Un même bloc, découpé à Terzigno, ouvre deux voies. La première laisse la lave apparente et travaille la pierre pour ce qu'elle est, par la découpe et le ciselage à la main ; la seconde la remet au feu et la confie à la couleur, avec le vocabulaire de la céramique. Toutes deux commencent par la matière, la lave du Vésuve telle que Ranieri la raconte.
La différence engage le projet avant le produit : elle change le rapport de la surface à la lumière, la ressemblance entre deux dalles voisines, le comportement du bord.

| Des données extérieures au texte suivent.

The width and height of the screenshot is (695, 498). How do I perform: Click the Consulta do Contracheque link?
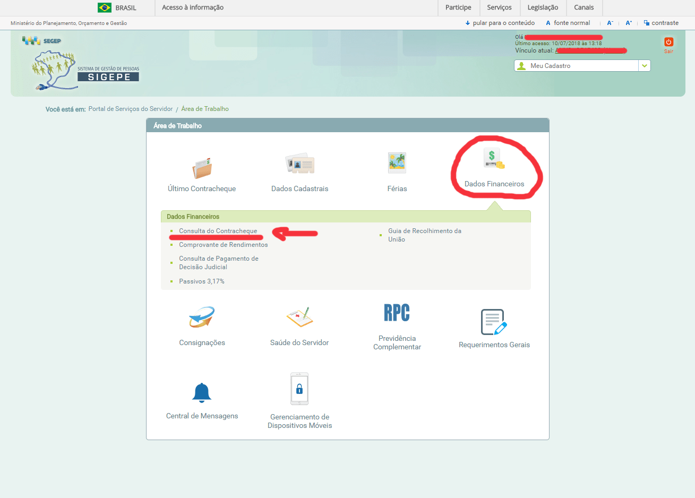click(218, 231)
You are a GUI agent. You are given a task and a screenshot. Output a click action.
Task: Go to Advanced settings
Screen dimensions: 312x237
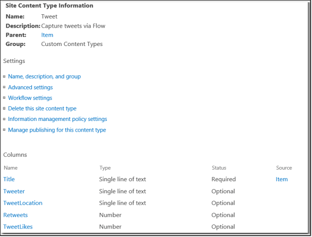[x=30, y=87]
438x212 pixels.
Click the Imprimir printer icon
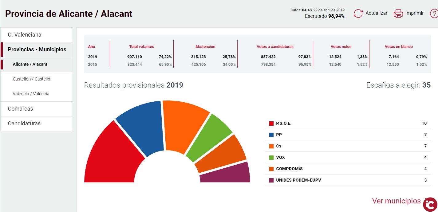398,14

Trois variables qu'un architecte prescrit.
Les deux transformations sont ici côte à côte : ce que chacune fait à la matière, où elles s'emploient, comment choisir.
Pierre de lave naturelle et pierre de lave émaillée : une matière, deux transformations
En amont des deux voies, une même origine : un bloc venu de la carrière familiale au pied du Vésuve, son histoire minérale déjà écrite. Les catalogues Ranieri distinguent quatre matériaux de base — Compact, Texture, Lunar et Pumice — qui acceptent des transformations différentes.

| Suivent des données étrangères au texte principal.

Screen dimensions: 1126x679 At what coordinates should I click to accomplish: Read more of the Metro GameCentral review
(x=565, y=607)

De là, le travail bifurque. Dans la première, la surface reste minérale : découpe, ciselage, finition, et c'est de la pierre que l'on regarde. Dans la seconde, le four fixe sur la face une couche vitrifiée, et la lave continue de travailler dessous.
Dans les deux cas, les blocs sont découpés jusqu'à trois mètres : la décision porte sur la peau, jamais sur la masse.